§ **Available data**
........
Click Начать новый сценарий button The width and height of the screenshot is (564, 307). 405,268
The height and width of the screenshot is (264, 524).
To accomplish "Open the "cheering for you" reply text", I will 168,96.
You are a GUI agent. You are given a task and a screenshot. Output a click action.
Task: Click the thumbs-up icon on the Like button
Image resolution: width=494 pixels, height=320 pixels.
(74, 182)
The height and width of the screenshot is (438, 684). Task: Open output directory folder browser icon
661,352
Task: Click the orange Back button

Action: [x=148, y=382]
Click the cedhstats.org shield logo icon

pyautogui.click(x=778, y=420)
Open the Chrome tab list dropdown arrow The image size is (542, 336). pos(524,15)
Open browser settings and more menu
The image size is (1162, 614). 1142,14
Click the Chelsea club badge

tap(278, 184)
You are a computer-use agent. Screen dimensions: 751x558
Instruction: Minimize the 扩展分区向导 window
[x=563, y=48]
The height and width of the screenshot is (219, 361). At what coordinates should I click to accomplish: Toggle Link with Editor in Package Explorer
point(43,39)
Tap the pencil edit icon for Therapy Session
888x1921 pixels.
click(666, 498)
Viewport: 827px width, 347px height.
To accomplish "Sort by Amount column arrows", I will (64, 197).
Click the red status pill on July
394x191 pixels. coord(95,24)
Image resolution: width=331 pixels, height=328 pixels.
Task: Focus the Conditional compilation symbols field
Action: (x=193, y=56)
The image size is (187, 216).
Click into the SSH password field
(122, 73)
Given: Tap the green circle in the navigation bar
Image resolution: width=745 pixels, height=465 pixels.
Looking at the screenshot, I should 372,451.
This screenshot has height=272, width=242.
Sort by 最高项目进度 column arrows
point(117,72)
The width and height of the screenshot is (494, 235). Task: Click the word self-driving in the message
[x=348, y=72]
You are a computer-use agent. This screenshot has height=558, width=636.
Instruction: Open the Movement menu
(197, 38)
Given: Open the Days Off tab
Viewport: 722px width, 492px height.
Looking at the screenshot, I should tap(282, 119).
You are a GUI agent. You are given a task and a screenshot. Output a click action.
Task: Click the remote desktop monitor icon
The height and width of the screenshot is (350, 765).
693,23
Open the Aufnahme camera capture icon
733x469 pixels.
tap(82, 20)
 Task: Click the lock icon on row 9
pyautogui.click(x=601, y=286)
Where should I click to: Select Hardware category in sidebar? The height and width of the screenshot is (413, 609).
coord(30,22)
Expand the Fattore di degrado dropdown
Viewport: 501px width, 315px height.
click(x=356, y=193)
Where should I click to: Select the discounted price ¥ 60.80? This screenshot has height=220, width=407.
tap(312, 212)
........
§ **Work item**
Collect, from the material above, every line containing the word "computer".

§ **Your response**
You are a computer-use agent. Screen dimensions: 751x558
You are a computer-use agent. This screenshot has height=558, width=636.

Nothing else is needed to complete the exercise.